Correcto. Cuando una madre o un padre prepara una comida está dándole a la familia algo de sí mismo. Los que somos cocineros sabemos preparar un plato, lo hacemos como lo hacía alguien de la familia.

Los alimentos parecen volverse más importantes para nosotros durante las festividades. Desde el Día de Acción de Gracias hasta el año nuevo nuestras actividades parecen estar centradas en la familia y la comida. ¿Qué opina de la nueva tendencia a celebrar estas festividades en restaurantes y hasta en hoteles?

Lo odio, es un desastre. Dentro de una sociedad que no cocina tanto como antes, los días festivos nos brindan la oportunidad de estar en casa. Un restaurante nunca podrá ser un hogar. Detesto la tendencia celebrar los cumpleaños de los niños fuera de casa. ¿Qué les estamos diciendo a los niños? No le mostremos a nadie nuestro desorden.

“No dejemos entrar a nadie” es realmente ponerle barrera a la vida.

Exactamente. Constituye una especie de valentía invitar gente a nuestra casa, sabiendo que pueden criticar. “La casa es un desorden, la platería no ha sido brillada; ¿viste el mantel y la comida…?”. Aun así invitar es compartir lo que somos con los demás. La idea de no tener el valor de mostrar esa parte de nosotros mismos es una mala señal.

¿Qué opina de ofrecer comida en la casa pero preparada en otra parte?

¿Qué tan difícil es meter un pavo en el horno? Hay algunas cosas que no es indispensable que sean preparadas en la casa como un aderezo para la ensalada o un postre, pero uno debe preparar algo.
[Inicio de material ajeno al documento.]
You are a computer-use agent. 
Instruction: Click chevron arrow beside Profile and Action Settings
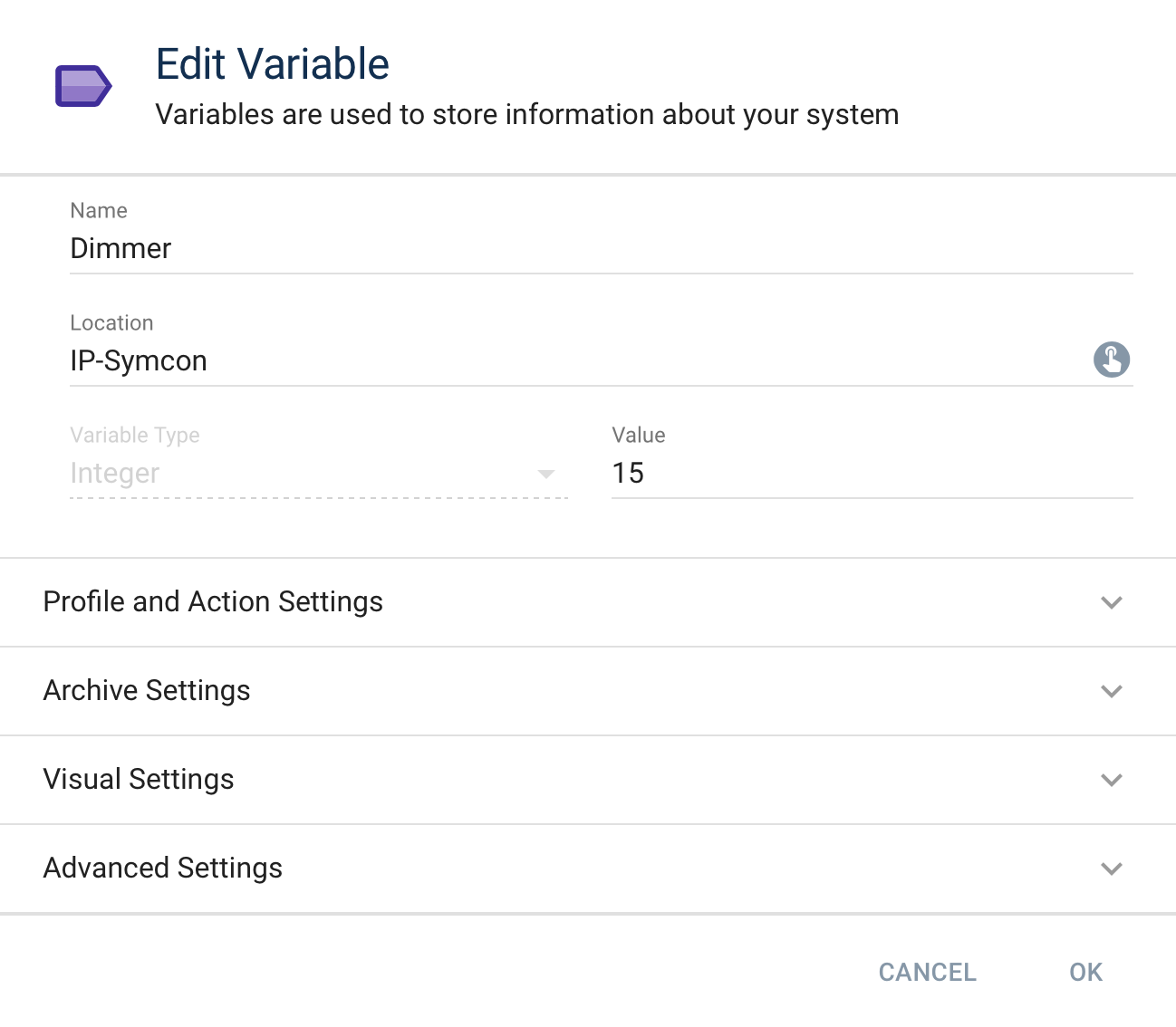(1111, 602)
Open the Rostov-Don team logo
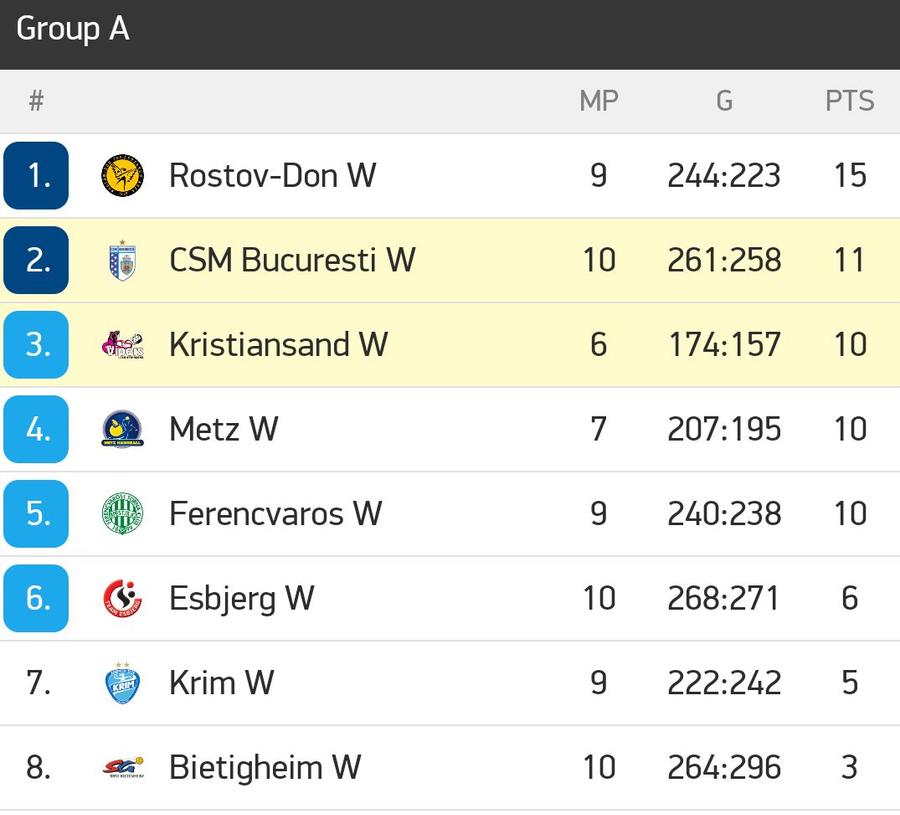Image resolution: width=900 pixels, height=815 pixels. (x=122, y=176)
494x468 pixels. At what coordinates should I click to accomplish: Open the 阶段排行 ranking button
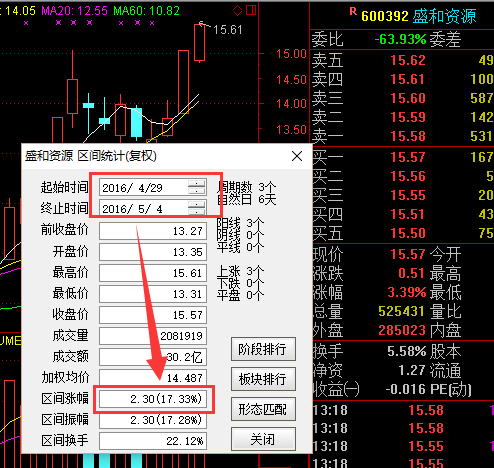263,349
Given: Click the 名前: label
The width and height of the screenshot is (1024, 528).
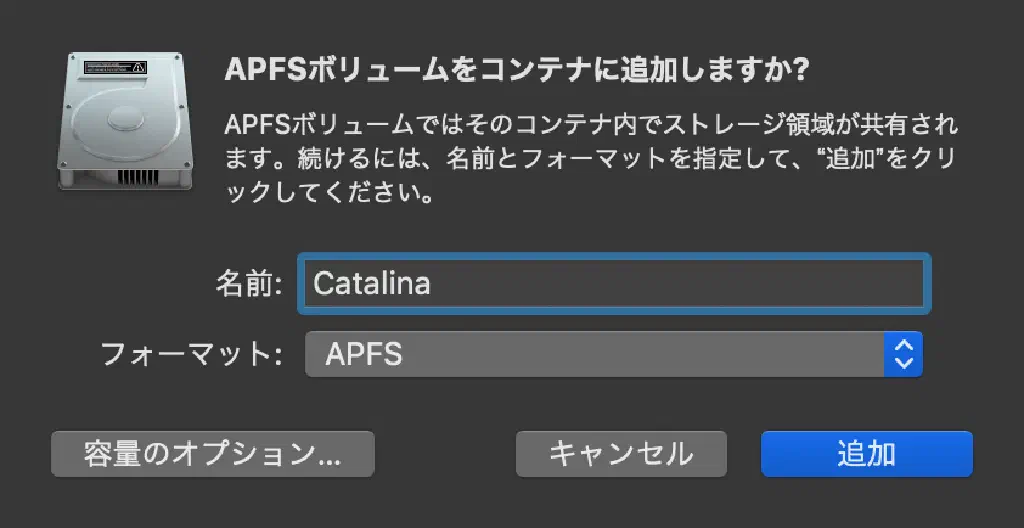Looking at the screenshot, I should [x=250, y=283].
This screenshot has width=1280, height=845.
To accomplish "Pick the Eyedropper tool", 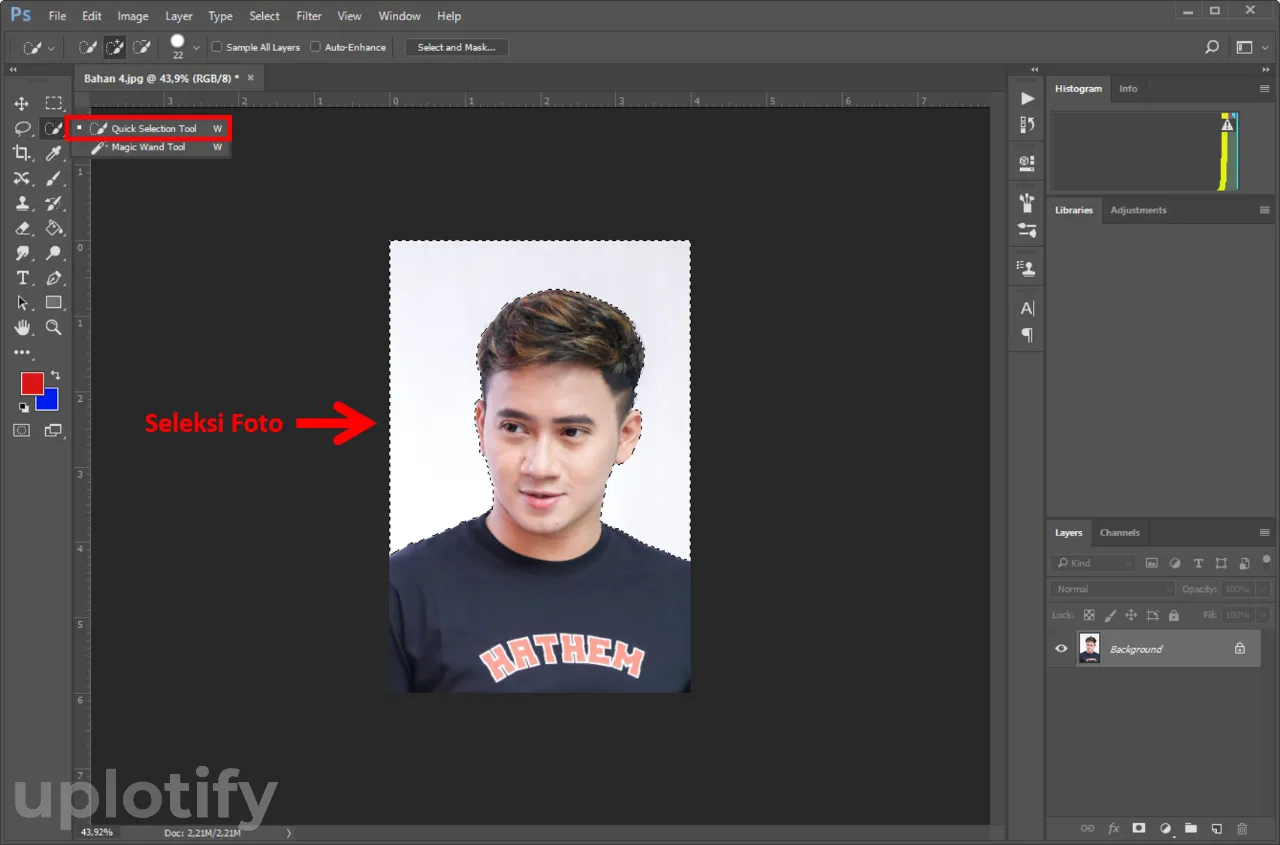I will [54, 153].
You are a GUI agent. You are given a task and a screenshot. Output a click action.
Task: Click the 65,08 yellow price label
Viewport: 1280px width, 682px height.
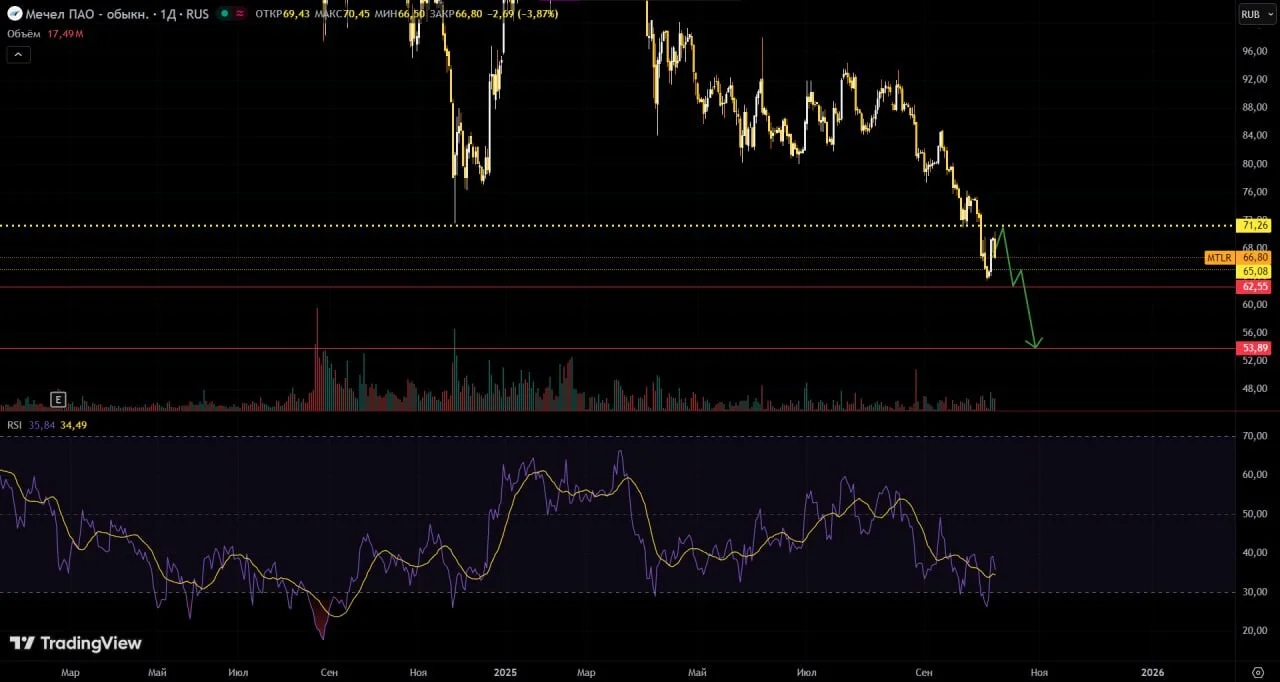pyautogui.click(x=1254, y=271)
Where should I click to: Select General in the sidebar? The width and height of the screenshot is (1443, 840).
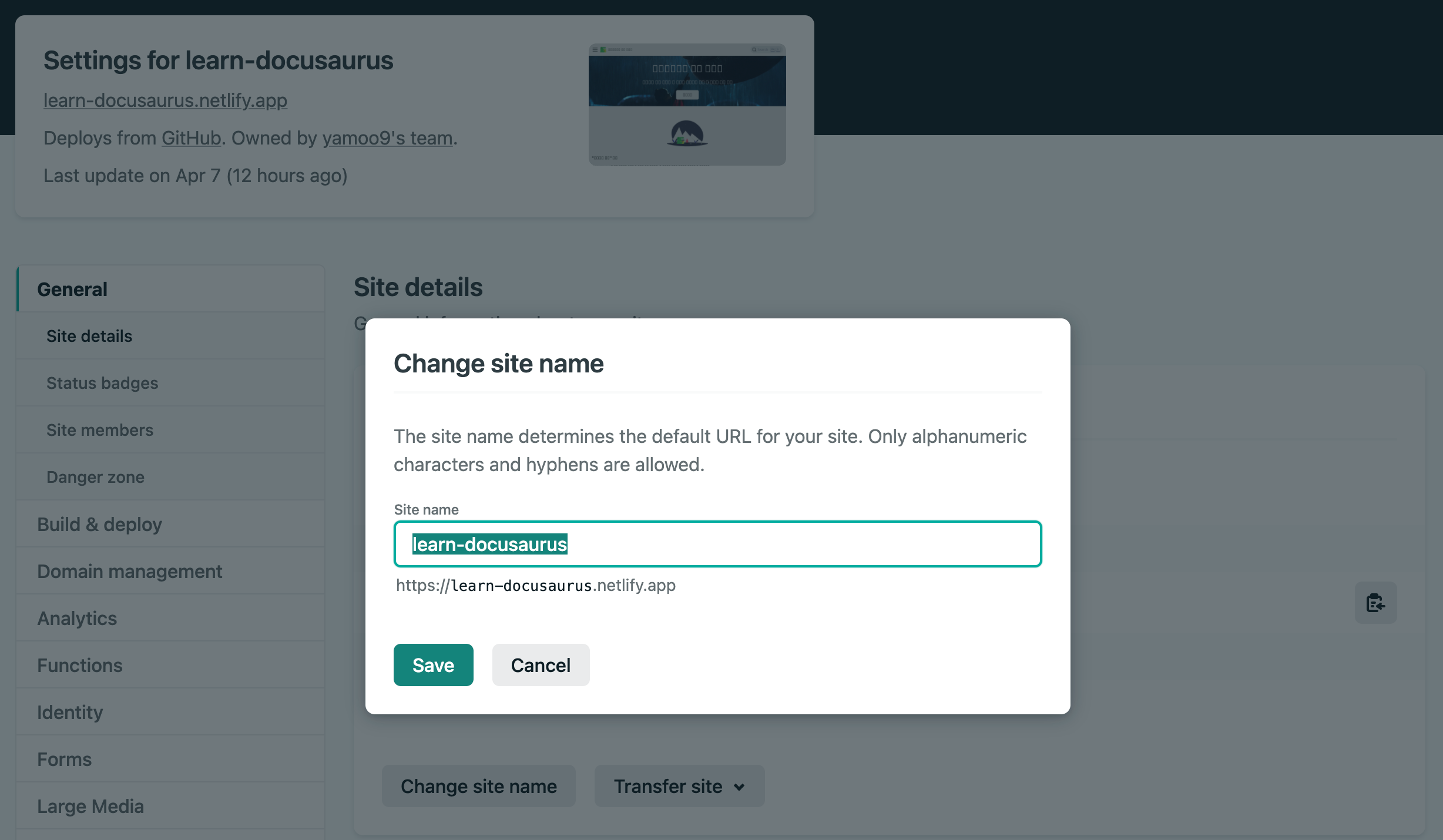[x=72, y=289]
¿Qué distinción hace usted entre comer por fuera y comer en la casa?

Salir a comer por fuera en un restaurante da origen a nuevas experiencias que no se obtienen en la casa. Un restaurante lujoso puede hacernos creer que somos ricos, un restaurante chino puede enseñarnos algo sobre una cultura.

Para mí, ir a un restaurante es como representar una fantasía. Por otra parte, comer en casa debe ser, por encima de todo, ocasión de comodidad. Eso significa poder poner los codos sobre la mesa y hacer una sobremesa larga. Es no tener que preocuparse porque otros comensales están esperando a que usted se vaya.

Una de las gratas cosas de invitar a casa es tener el lujo de disponer del tiempo y del espacio, de no tener que limpiar la mesa y de poder decir “tal vez no comeremos ahora, sólo conversemos. Sacaré la comida del horno y comeremos más tarde”.